Он стал подробно объяснять. Она слушала и угодливо кивала годовой.

-- Видишь ли, я считаю, что любовь выше всего. Это самое важное в жизни. Я конечно, говорю не о мелкой, пошлой любви. Но настоящая страсть, голая страсть, она возвышает человека, облагораживает его душу и расширяет его умственный кругозор. Поэтому, если ты когда-нибудь изменишь мне -- слышишь -- если ты когда-нибудь изменишь мне, то это будет непростительный грех перед природой и перед вселенной. Чему ты смеешься?

-- Мне смешно, -- сказала она, искренно улыбаясь.

-- Когда я говорю серьезно, мне кажется очень странным смеяться, -- обидчиво и наставительно проговорил он.

-- Милый мой мальчик, я смеюсь потому, что ты можешь подумать, будто я когда-нибудь тебе изменю.

Он был доволен таким оборотом.

-- Гм... Так. А я думал... -- бормотал он.

-- Как же я изменю? Для чего? Мне смешно даже слышать это.

-- Ты сегодня придешь вечером? -- вдруг спросил он, заглядывая ей в глаза.

-- Сегодня я не могу, -- она потупилась и повторила несмело: -- не могу.

-- А я хочу, чтобы ты сегодня пришла.

-- Муж уходит, и ребенок останется один, -- объяснила она виновато.

-- Докажи, что я тебе дороже ребенка.

Он встал и, оправив цветную жилетку, стал ходить по комнате.

-- Зачем ты мучаешь меня? Я едва вырвалась на минуту.

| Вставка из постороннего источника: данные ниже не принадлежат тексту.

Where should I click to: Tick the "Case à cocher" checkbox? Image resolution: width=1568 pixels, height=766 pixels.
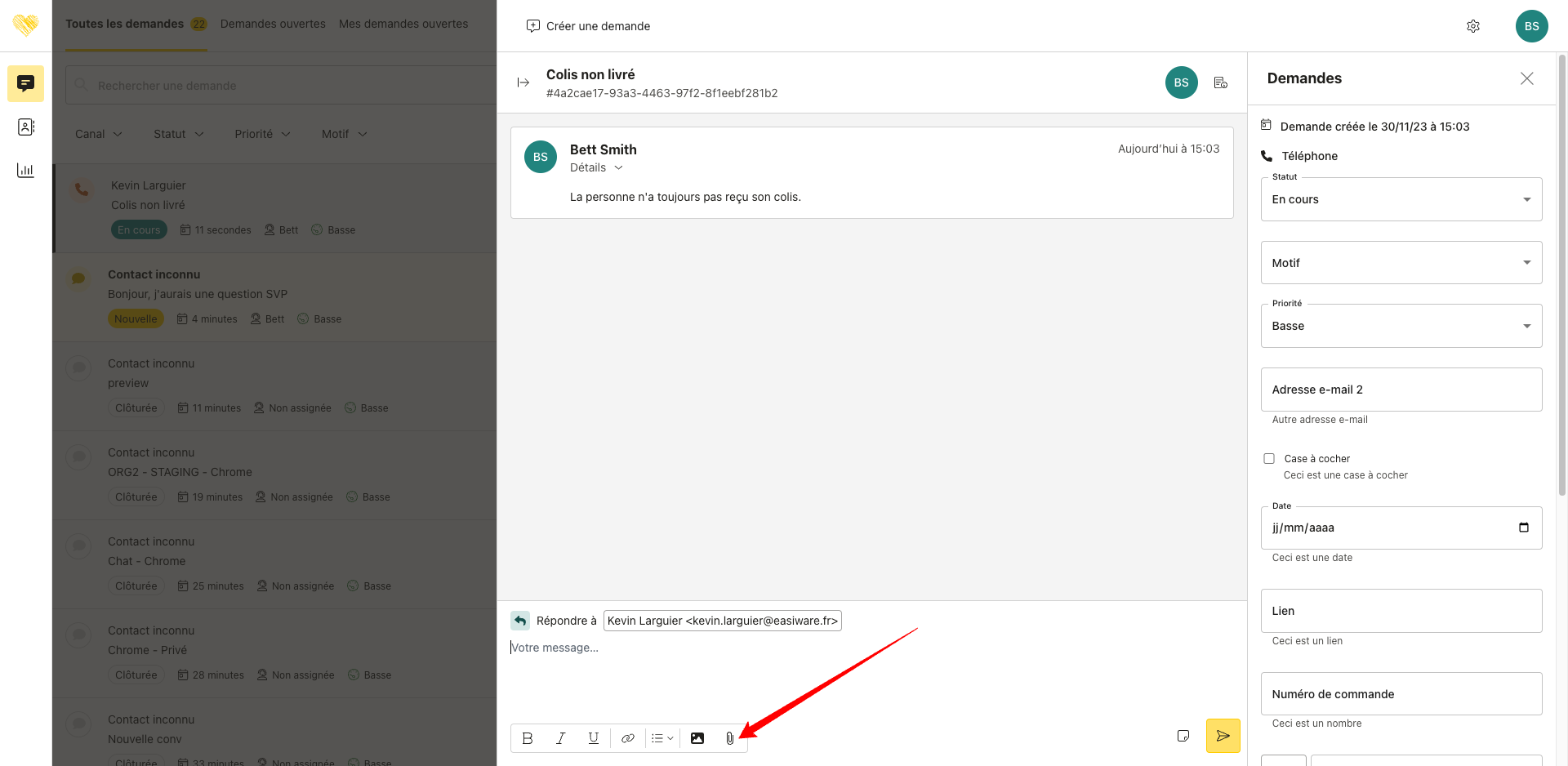pyautogui.click(x=1269, y=459)
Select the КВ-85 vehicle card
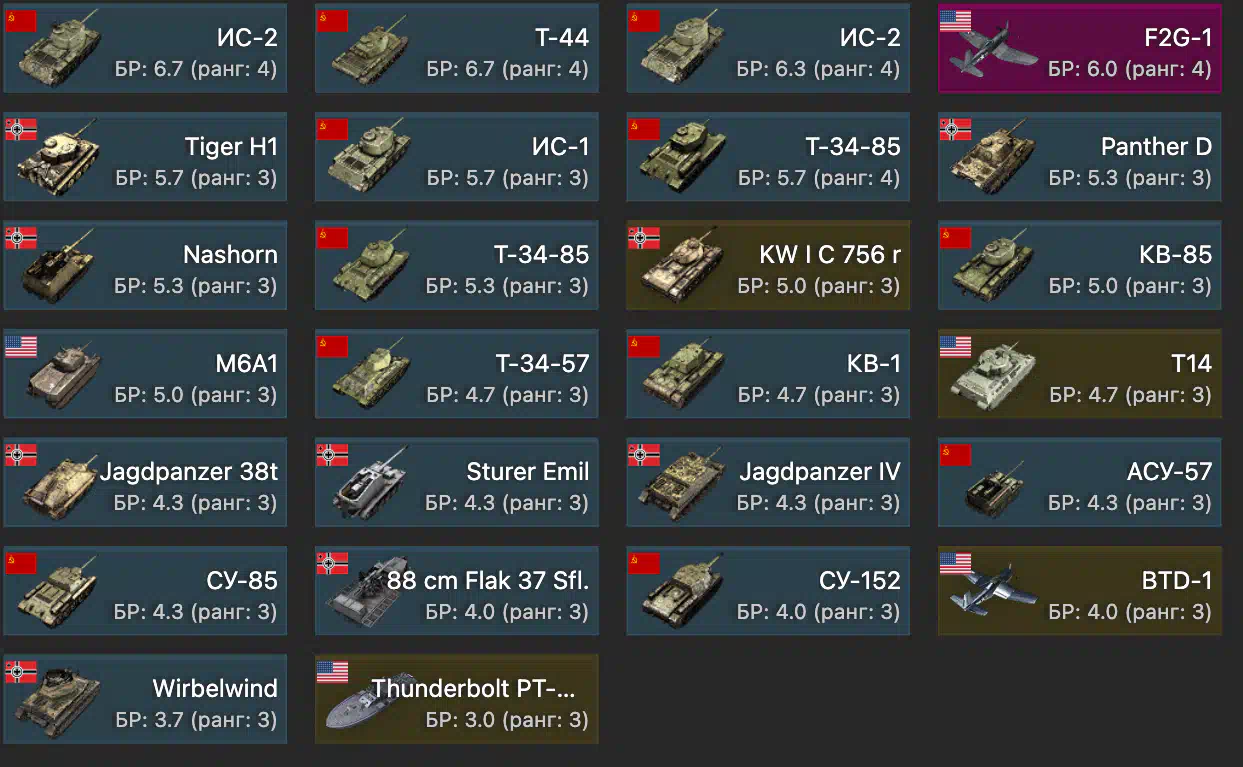 (x=1080, y=265)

-- Я хочу, -- повторил он твердо и упрямо.

-- Хорошо, я приду, -- покорно сказала она, и -- странно -- тотчас же ей сделалось легко.

-- Ты все-таки славный коллега, -- довольный проговорил хозяин, потрепав ее снисходительно по щеке, -- коллега, рубаха-парень.

-- А теперь отпусти меня, -- попросила она.

-- Отпустить тебя?

-- Прошу тебя. Я вечером приду. Меня ждут дома. Я сказала, что...

Через час она действительно ушла.

Одна из тачек на повороте хитро изломанных досок опрокинулась, и кирпичи с тяжелым мертвым стуком упали. Мужик с больным опухшим лицом скверно выругался. Двое подошли и стали помогать. На загорелые, грязные растрескавшиеся пальцы они надели огромные кожаные продранные рукавицы. Мужик с багром, пользуясь отдыхом, курил. Его дикие, нечесаные волосы смешались с розовой пылью кирпичей. На морды лошадей, запряженных в громоздкие возы, были напялены мешки с кормом. Это очень походило на те рукавицы, какие теперь были у мужиков.

Люди, лошади и заготовленные возы все вместе как бы были в заговоре против этой живой тучной беременной кирпичами многотысячепудовой барки, осевшей у чужого берега, в загадочной воде.



III.


Небо опустилось, разваливалось лето, догнивал год. Вода сделалась темной, злой на вид, холодной, отчужденной; тоже готовилась замереть подо льдом, как личинка в куколке, чтобы потом воскреснуть; ее уж не интересовал этот год. Носился ветер над городом и морщил воду. Гривы лошадей, волосы мужиков и рябь реки относились ветром в одно направление, как будто это были части одного и того же сложного механизма. Несколько капель упали на стекло окон и легли косыми блестящими короткими линиями; эти линии шли в том же направлении, как и гривы меланхолических, одурманенных думами лошадей.

У берега медленно и тяжко поднималась и опускалась многотысячепудовая барка. Как будто гигантское животное дышало.

Послышался глухой звонок нежданный, докучный. Так звонят к молодости, стучатся и ждут за дверью, и униженно смотрят в холодные глаза. Так терпеливо выжидают, заботливо приодевшись, чтобы понравиться в новых, ярко-желтых перчатках, облегающих тонкую, теперь холодную руку.

Она была в длинных желтых перчатках, облегавших тонкую руку. Ее грудь подымалась и опускалась, и голос прерывался не от волнения, не от высокой лестницы.